The Parnall Possum was an experimental triplane with a single, central engine driving wing-mounted propellers via shafts and gears. Two of these British aircraft were built in the mid-1920s.

==Design and development==

The Parnall Possum was one of few large aircraft having its engine in its fuselage and the propellers on its wings. The concept arose immediately after World War I, when the British & Colonial Aeroplane Co. (later Bristol), began thinking about large transport aircraft powered by steam turbines mounted in an "engine room" in the fuselage and driving wing-mounted propellers. They intended to develop the idea using their large Bristol Braemar triplane bomber, initially modified to be powered by four 230 hp (172 kW) Siddeley Pumas and called, in anticipation of steam power the Tramp. They obtained Air Ministry support for this project, the Ministry appreciating the extra safety of an aircraft whose engines could be serviced in flight. The Ministry also issued specification 9/20 for a smaller aircraft of the same configuration and placed orders for two prototypes with Parnall, for the single-engined Possum and with Boulton & Paul for the twin-engined Bodmin. They were described as "Postal" aircraft but were clearly experimental bombers; all three types were built but only the Possum and the Bodmin flew.

The Possum was a single-bay triplane, with equal span, parallel chord wings without sweep or stagger. The lowest wing joined the lower fuselage longerons and the middle wing the upper longerons, with the upper wing held well above the fuselage on cabane struts. There were ailerons on all wings. The propeller shafts were mounted in the middle wing within small fairings and placed as close to the fuselage as the two-bladed, 9 ft 6 in (2.90 m) propellers would permit. One advantage of the triplane layout was that each propeller shaft could be symmetrically braced with a pair of X-shaped struts to the upper and lower wings. One set of Xs joined the forward spars and the other the rear. The wing structure was fabric-covered wood.

The fuselage was also wood; slab sided and plywood-covered, from the side the nose was rectangular but it was rounded in plan, rather like that of the Vickers Vimy. The front gunner 's position was slightly back from the nose, with the pilot's cockpit just behind it and well in front of the wings.
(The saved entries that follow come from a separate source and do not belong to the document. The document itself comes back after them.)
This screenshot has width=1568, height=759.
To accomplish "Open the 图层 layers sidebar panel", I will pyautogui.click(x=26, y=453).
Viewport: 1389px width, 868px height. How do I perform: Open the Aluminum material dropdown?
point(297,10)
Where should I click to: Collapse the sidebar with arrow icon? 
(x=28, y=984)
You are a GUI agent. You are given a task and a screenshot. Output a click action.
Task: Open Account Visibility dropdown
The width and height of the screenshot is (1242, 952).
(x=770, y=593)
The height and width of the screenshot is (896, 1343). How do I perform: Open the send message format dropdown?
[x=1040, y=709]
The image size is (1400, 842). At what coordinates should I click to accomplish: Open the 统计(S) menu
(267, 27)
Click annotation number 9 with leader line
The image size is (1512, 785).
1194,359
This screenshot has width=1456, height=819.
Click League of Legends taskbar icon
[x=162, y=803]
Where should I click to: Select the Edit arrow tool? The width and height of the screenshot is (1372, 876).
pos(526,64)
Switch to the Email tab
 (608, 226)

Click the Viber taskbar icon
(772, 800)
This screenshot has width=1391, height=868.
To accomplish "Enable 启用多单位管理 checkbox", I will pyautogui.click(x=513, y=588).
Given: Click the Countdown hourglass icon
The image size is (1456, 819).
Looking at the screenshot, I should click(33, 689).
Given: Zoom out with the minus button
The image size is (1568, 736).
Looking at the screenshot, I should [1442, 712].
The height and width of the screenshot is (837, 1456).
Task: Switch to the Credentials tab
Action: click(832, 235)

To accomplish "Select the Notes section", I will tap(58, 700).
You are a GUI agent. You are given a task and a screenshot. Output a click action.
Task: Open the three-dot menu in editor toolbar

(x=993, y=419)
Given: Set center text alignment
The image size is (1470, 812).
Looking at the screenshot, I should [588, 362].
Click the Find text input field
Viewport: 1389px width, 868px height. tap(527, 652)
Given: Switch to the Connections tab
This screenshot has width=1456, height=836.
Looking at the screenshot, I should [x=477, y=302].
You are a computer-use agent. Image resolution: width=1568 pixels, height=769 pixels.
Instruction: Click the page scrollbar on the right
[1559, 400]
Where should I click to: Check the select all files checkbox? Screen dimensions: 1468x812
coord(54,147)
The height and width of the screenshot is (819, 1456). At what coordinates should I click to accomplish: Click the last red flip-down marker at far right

A rear gunner's cockpit was placed at the trailing edge of the high set upper wing, the gunners' cockpits fitted with Scarff rings. The 450 hp Napier Lion engine, a water-cooled unit with 12 cylinders in W or broad arrow arrangement was placed at the centre of gravity inside the fuselage, though with its cylinder heads exposed. There was a radiator on each side of the fuselage near the trailing edge; unusually, these were hinged so that they could be adjusted in flight more or less directly into the slipstream as the pilot chose. The Lion was mounted in line with the fuselage, with its output close to the leading edge of the middle wing, where a bevel gear transmitted the power via drive shafts to gears behind the propellers. The propellers counter-rotated at low speeds.

At the rear of the Possum the fabric-covered wooden empennage was conventional. The fin had a straight and vertical leading edge but a curved top that blended into a rounded rudder which extended downwards between separate elevators; the tailplane was mounted just above the fuselage. Underneath, unusually for the time, there was a tailwheel rather than a skid, which was steerable and fitted with an automatic brake which provided increasing resistance with increasing load, unless the pilot overrode it. The main undercarriage was less innovative, with a pair of wheels single axle-mounted on short oleo legs to the wings with rear bracing.

Preliminary runs had resulted in an increase in rudder area before the Possum's maiden flight on 19 June 1923. It was piloted by Norman Macmillan, accompanied by the Possum's designer, Harold Bolas. On 15 April 1924 the Possum went to the Royal Aircraft Establishment at Farnborough and appeared at the RAF Hendon Air Pageant in June that year. After some delay a second Possum was built, flying in April 1925 and transferred to the Aeroplane and Armament Experimental Establishment at RAF Martlesham Heath in August 1925. They were both active at Martlesham some time thereafter.